Corollary 1.5   Let $ M $ be an $ n $-dimensional compact weighted Riemannian manifold with the $ CD(0, N) $ condition, $ u $ be a positive solution to () and $ v $ satisfy the equation (1.1). Given any $ x_1, x_2\in M $, we have:

$ \begin{align} {\rm log}\frac{v(x_1, t)}{v(x_2, t)} \le \frac{1}{(p-1)(Nb(p-1)+p)}\left(\frac1t+\kappa(p(m+1)-1)v_{max}^m\right)-\frac{d^{p^*}(x_1, x_2)}{p^{*}v_{max}}, \end{align} $

(1.6)

where $ p^* = \frac{p}{p-1} $, $ v_{max} = \max_M v $, $ v_{Max} = \max_M v^m $ and $ d(x_1, x_2) $ denotes the geodestic distance between $ x_1 $ and $ x_2 $.
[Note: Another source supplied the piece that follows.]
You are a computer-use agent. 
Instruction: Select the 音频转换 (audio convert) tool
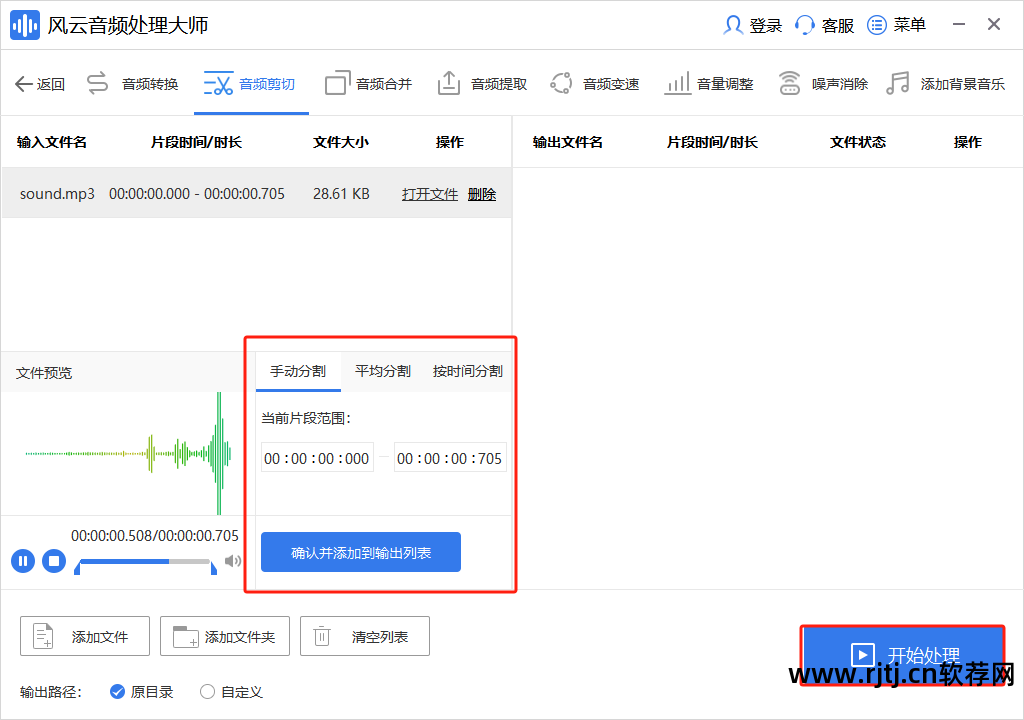click(150, 83)
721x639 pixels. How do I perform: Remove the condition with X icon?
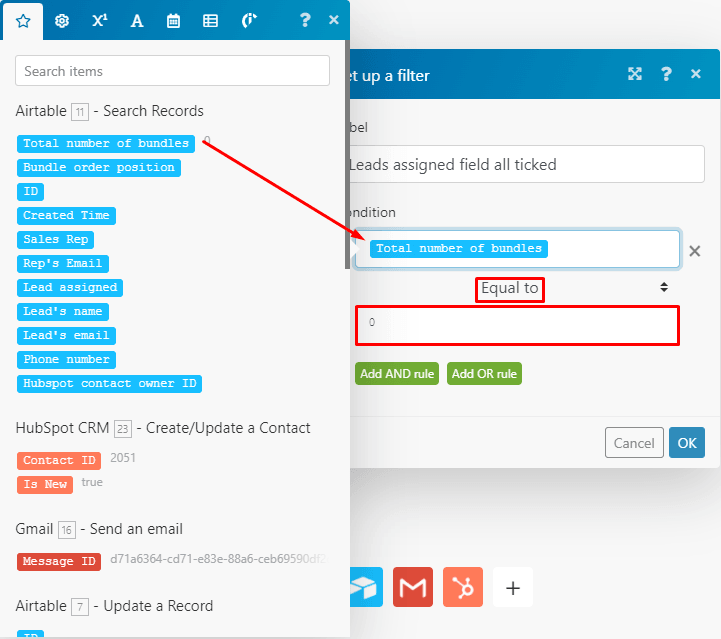(x=695, y=251)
The organization of this paper is as follows. In Section 2, using the weighted $ p $-Bochner formula, we will give the proof of Li-Yau type difference Harnack estimate (1.2). In section 3, we will prove Hamilton type estimate (1.3). In Section 4, two Harnack inequalities are derived as applications of two type estimates.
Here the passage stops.